Premenstrual Dysphoric Disorder

Every month women go from being ordinary citizens to a bitch on wheels. This may seem like a sexist and unfair comment but before her period a woman experiences changes in her body or moods.

Premenstrual syndrome is a fairly common problem among women. However a more severe problem is Premenstrual Dysphoric Disorder. It affects roughly about 5 percent of women. Both PMS and PMDD share the same symptoms. The difference is that women with PMDD have difficulty functioning because of the severity of the symptoms.

A woman with PMDD feels out of control before her period. Her anger and moodiness increase exponentially that colleagues and family spend as much time out of her way. Researchers think PMDD is a mood disorder. It is not the fault of the woman or something she cooked up to irritate her friends and family. PMDD is caused by a chemical imbalance in her brain and can be treated medically.

How do I know if I have PMDD?

How do you know if you have PMDD or the ordinary run of the mill PMS? PMDD symptoms are pretty much the same as PMS. Marked depressed mood, marked anxiety, shifts in mood, persistent anger, loss of interest in usual activities, difficulty in focusing, change in appetite, feeling out of control, lack of energy, change in sleeping habits and physical discomfort like breast swelling or headaches and joint pain.

To be diagnosed with PMDD a woman has to have at least five of the above mentioned symptoms. These symptoms must significantly interfere with the woman’s work, school, daily activities or relationships.

What causes PMDD?

Scientists have still to figure out what causes premenstrual dysphoric disorder. Like other disorders it may mean an underlying weakness in the brain chemistry of the patient. The chances of having PMDD is increased significantly if your mother also suffers from the disorder although the specific gene has not been discovered yet.

How is PMDD treated?

Your doctor will ask you about how bad your symptoms are and will tell you about different treatments. For mild to moderate symptoms, your doctor may suggest changes in your diet and lifestyle. You might talk to a counselor about your PMDD symptoms and life stresses.

Before you start treatment for PMDD you have to be sure that you do not in fact have some other mood disorder. Keep a diary a few months and note your symptoms. If your depression doesn’t lift after your menstrual cycle you may have some other mood disorder.

There have been many breakthroughs in treating PMDD over the years. The American Food and Drug Association have approved of a number of medication for this disorder. There are also therapy and nutritional treatments that can alleviate most of the pain for women with PMDD.

Medication. The FDA approved medications are fluoxetine, paroxetine, and sertraline. These are antidepressants with strong effects on seratonin. If the main symptoms for your PMDD are depression, sudden mood shifts, anxiety, anger and fatigue.

You can take these antidepressants regularly if your symptoms are severe for those with less severe symptoms take the medication two weeks before your menstrual cycle. If anxiety is the main symptom of your PMDD, anti anxiety drugs should be your medication of choice.

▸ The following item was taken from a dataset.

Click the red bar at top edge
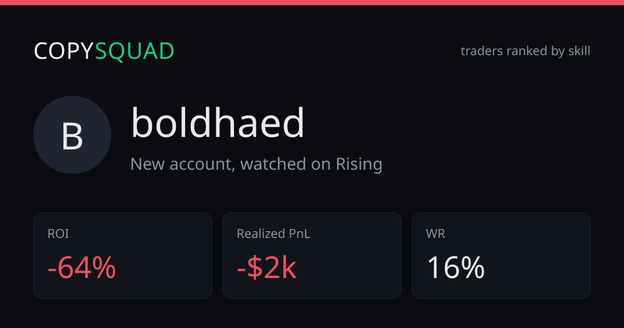The width and height of the screenshot is (624, 328). (312, 3)
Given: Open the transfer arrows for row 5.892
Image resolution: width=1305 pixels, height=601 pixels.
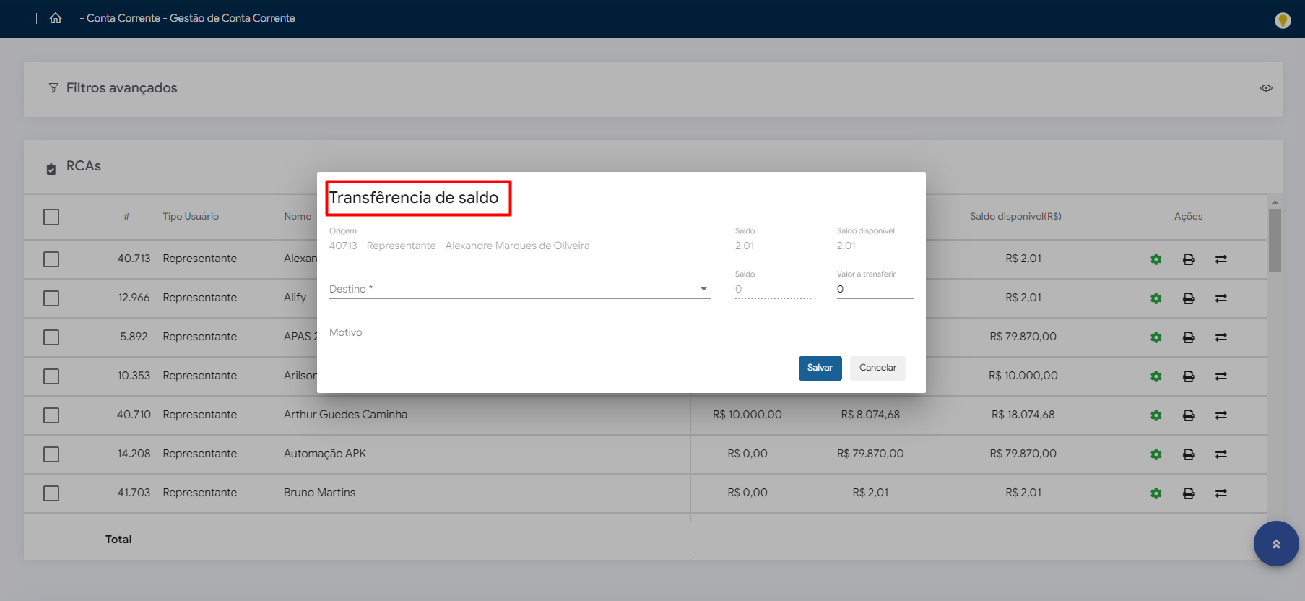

Take note that note of these drugs are FDA approved. Analgesics or pain relievers will relieve the pain from PMDD but will do little to cure the disorder. Some of women have turned to hormone treatments to cure their symptoms. However more studies are needed before you can see doctors giving you estrogen for your PMDD.

Psycho behavioral. Psychotherapies are helpful for depression. Cognitive- behavioral therapies are helpful to develop coping strategies for PMDD symptoms. Some women find yoga, meditation or reflexology useful. For others daily exercise is helpful in alleviating PMS but it has to be seen if it help with PMDD.

Dietary modifications. Cutting back on caffeine and soda have always helped with PMS. Increase your intake of carbohydrates and protein. Avoid overeating and consider eating several small meals.

Nutritional supplements such as calcium carbonate, magnesium and optivite a multi-vitamin, multi-mineral supplement, have long proven to be effective in alleviating PMS symptoms. Some women find that eating ice cream during their period helps with the pain. There have been no studies to show how effective these dietary supplements are to PMDD.